Recognise the link between your lifestyle and your sex life
A busy, stressful lifestyle – whether it’s from a hectic job or the demands of looking after kids – can leave you with barely enough energy to watch TV, let alone have sex.
Stress isn’t just something that happens in your mind - it can have a physical effect too. When you’re stressed your body releases hormones such as cortisol which can reduce your libido
Keep a diary
For a week, monitor how much sleep you get, whether you exercised, what you ate and drank, if you were stressed, what time you spent with your partner, and whether you argued. You can then see what changes you and your partner might be able to make to your lifestyle to get your sex life back on track.
Remember sex is good for you
Sex isn’t just important because it reinforces the bond between you and your partner, it has health benefits too. Orgasm stimulates production of the body’s natural killer cells, which fight infection, and boost immunity. You also release oxytocin, dubbed the love hormone, which boosts mood and alleviates stress.
Take a holistic approach
Nutritional deficiencies, stress and emotional problems, and age can all contribute to a low sex drive. The secret is to think about your body as a whole. You need to simultaneously support hormone production, blood flow, stress levels and brain health, which together will almost certainly affect your sex drive.
You are what you eat
Poor diet can be a key contributor to low sex drive. Eating too many refined carbohydrates, such as white bread and sugar, can send your sex hormones on a roller coaster ride which loads your body with stress and reduces both libido and fertility. Eat more slower releasing complex carbohydrates such as wholegrains, fruits and vegetables.
Eat more aphrodisiac foods
Foods such as oysters and fruit have been thought to be aphrodisiacs for thousands of years. Oysters are rich in zinc, which helps the body to produce hormones such as testosterone – a key component in getting and keeping you in the mood, sexual arousal and desire.
Help your blood flow
A healthy blood flow can do wonders for your libido by increasing circulation to the pelvic region and your sexual organs. Foods that increase circulation include garlic, dark chocolate, avocados and salmon.

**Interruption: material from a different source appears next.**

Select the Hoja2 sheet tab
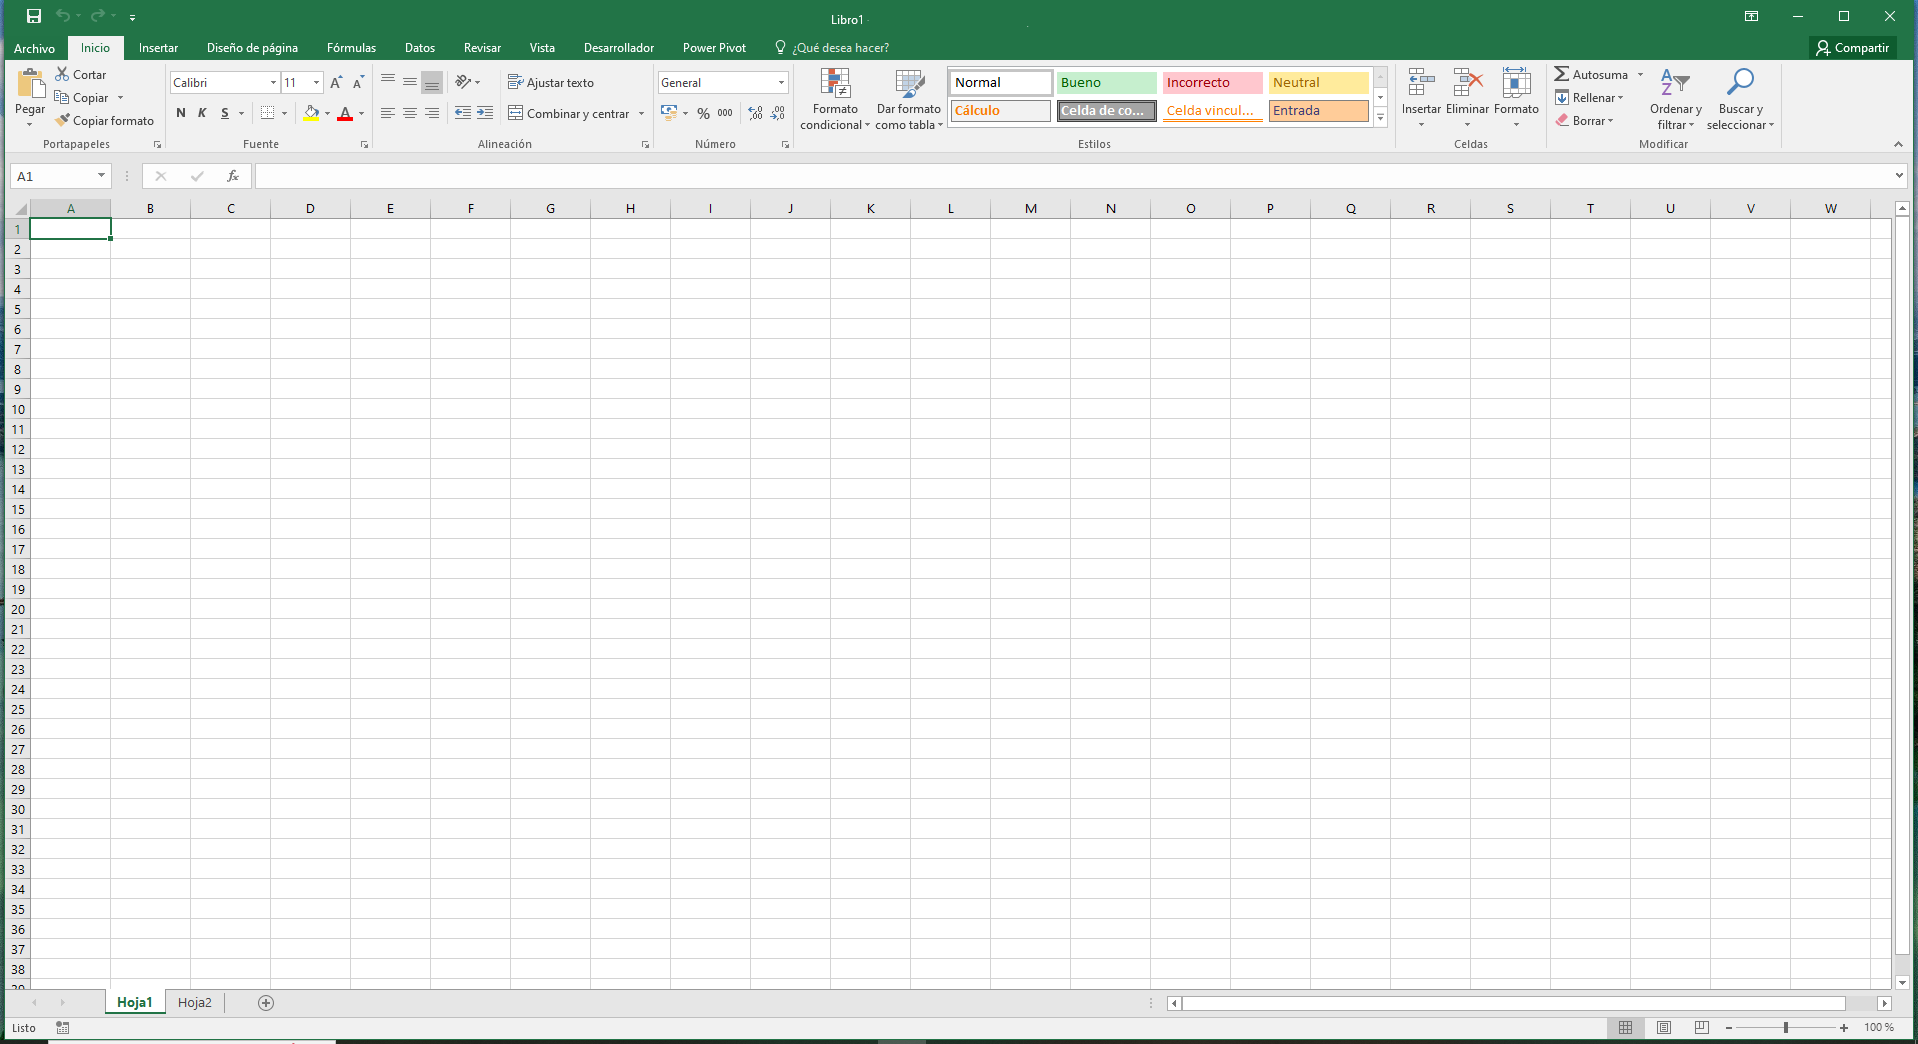 point(194,1002)

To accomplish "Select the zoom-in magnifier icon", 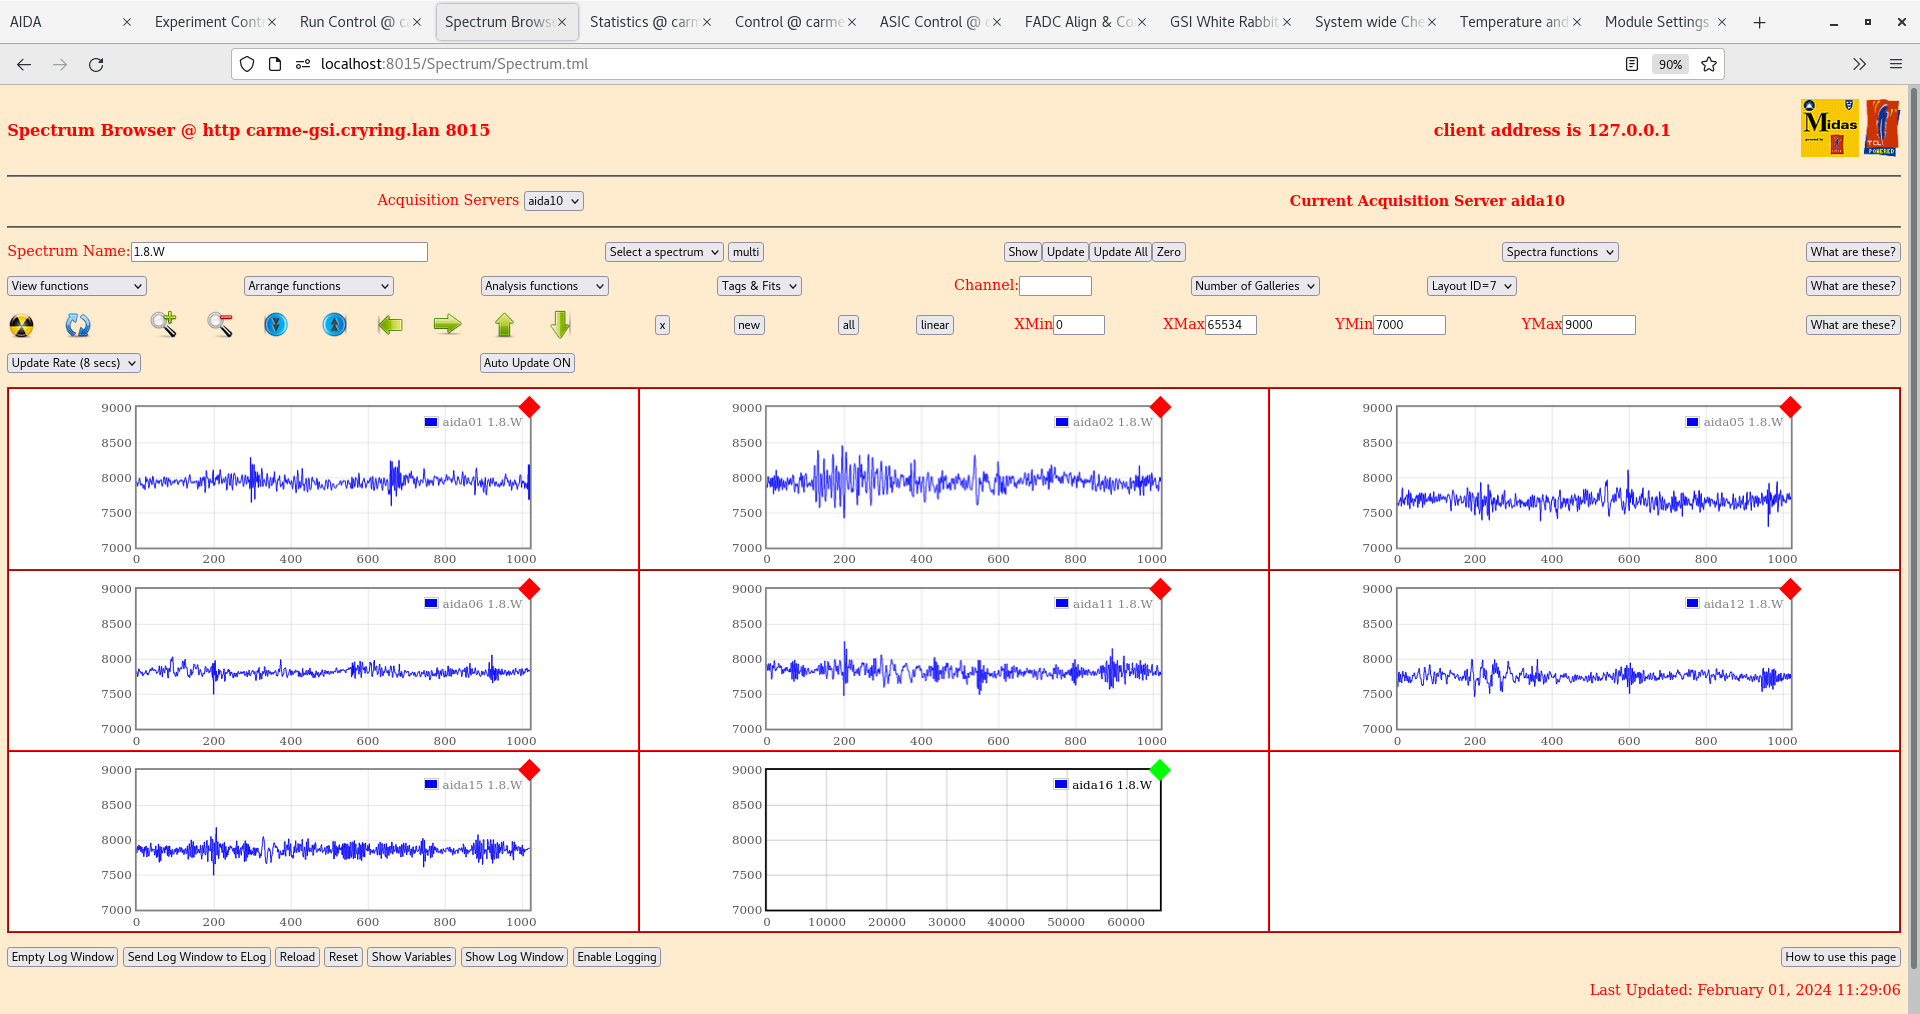I will pyautogui.click(x=164, y=325).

Brain foods can put you in the mood
Giving your sex drive a boost isn’t just about optimising your body’s physical performance, it’s also about your brain health. The brain – often described as the most important sexual organ – uses a complex network of chemical messengers called neurotransmitters, which can influence whether you feel sad, happy or sexually motivated.
Eat dark chocolate
All those jokes about women getting excited about chocolate do have some basis in science. Cocoa contains a host of beneficial compounds such as antioxidants called flavonoids and a high iron content. Most importantly, it contains phenylethylamine, which has a stimulating effect and releases the neurotransmitters dopamine and serotonin in the brain.
Walk for 30 minutes a day
Being overweight can affect normal hormone levels in both men and women and reduce blood flow. Studies have shown that walking just 30 minutes a day, or taking other moderate exercise, can help restore sexual desire and performance.
Work your muscles
Strengthening the pelvic floor muscles has major benefits for both sexes. For men, it enhances rigidity during erections and helps keep blood from leaving the penis. For women, exercising the pelvic floor helps builds the neural pathways between the brain and the vagina that can mean more frequent, more intense orgasms.
Smoking damages arteries, affecting circulation. It affects a man’s ability to get and maintain an erection and impedes both men’s and women’s ability to orgasm.
Get enough sleep
It has been clinically shown that men who get less than five hours of sleep a night for a week have reduced levels of testosterone, the libido hormone. Not enough sleep also affects men and women’s mood and sex drive.
Love your body
Studies have shown that people who see themselves as unattractive are more likely to report a drop in sexual desire. Focus on what you like about your body rather than what you don’t.
If the problem is more serious, get help
If you think it’s possible that an undiagnosed medical condition is affecting your sex life, you should seek help from your doctor.